SUPPLIED MATERIAL:
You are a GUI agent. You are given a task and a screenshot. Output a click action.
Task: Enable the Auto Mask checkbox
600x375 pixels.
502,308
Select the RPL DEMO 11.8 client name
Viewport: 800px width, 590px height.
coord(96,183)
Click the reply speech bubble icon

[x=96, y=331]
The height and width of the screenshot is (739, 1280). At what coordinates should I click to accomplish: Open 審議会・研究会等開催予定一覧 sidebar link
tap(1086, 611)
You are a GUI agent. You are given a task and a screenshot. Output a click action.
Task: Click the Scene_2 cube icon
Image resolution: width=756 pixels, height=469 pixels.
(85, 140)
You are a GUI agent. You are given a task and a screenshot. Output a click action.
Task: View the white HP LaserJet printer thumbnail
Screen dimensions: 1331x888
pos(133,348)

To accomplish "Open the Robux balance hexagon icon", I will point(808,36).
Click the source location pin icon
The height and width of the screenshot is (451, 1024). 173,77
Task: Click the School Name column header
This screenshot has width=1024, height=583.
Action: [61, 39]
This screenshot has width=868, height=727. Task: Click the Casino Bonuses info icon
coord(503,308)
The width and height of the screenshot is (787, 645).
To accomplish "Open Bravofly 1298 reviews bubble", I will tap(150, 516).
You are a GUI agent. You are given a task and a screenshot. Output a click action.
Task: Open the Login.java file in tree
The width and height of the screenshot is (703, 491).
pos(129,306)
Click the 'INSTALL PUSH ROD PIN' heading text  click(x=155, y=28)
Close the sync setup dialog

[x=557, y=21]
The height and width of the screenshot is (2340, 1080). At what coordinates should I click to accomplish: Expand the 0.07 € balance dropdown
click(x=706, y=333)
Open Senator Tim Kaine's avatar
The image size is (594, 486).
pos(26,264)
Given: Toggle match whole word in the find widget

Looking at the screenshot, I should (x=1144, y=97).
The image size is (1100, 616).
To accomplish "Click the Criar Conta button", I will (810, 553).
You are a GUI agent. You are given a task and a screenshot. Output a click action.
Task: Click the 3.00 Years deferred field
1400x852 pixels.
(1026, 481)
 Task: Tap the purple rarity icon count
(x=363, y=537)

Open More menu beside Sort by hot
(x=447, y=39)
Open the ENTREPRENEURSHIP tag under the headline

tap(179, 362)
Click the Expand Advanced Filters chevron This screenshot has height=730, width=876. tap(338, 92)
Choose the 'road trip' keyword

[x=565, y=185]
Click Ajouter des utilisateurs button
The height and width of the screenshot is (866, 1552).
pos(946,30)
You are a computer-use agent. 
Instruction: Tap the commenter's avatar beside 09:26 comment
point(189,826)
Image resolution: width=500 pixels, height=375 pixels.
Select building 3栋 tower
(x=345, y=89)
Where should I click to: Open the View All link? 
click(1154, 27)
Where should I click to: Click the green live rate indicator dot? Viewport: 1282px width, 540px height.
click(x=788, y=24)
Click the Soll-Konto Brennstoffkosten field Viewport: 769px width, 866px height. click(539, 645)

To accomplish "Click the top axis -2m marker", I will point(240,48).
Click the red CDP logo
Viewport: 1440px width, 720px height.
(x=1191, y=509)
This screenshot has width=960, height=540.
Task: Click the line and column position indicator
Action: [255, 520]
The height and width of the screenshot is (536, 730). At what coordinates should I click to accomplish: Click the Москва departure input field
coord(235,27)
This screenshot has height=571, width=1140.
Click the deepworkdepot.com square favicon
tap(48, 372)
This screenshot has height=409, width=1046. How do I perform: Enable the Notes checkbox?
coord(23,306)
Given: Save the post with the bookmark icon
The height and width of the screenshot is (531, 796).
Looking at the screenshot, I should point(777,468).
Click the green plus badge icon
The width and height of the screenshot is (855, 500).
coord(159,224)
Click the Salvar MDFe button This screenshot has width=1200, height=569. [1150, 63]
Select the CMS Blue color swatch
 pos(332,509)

WHAT TO PRODUCE: Would you quote, exactly and only, the lines from the one containing "The height and width of the screenshot is (531, 796)." to the end of the entries?

TASK RESULT:
The height and width of the screenshot is (531, 796).
Looking at the screenshot, I should point(777,468).
Click the green plus badge icon
The width and height of the screenshot is (855, 500).
coord(159,224)
Click the Salvar MDFe button This screenshot has width=1200, height=569. [1150, 63]
Select the CMS Blue color swatch
 pos(332,509)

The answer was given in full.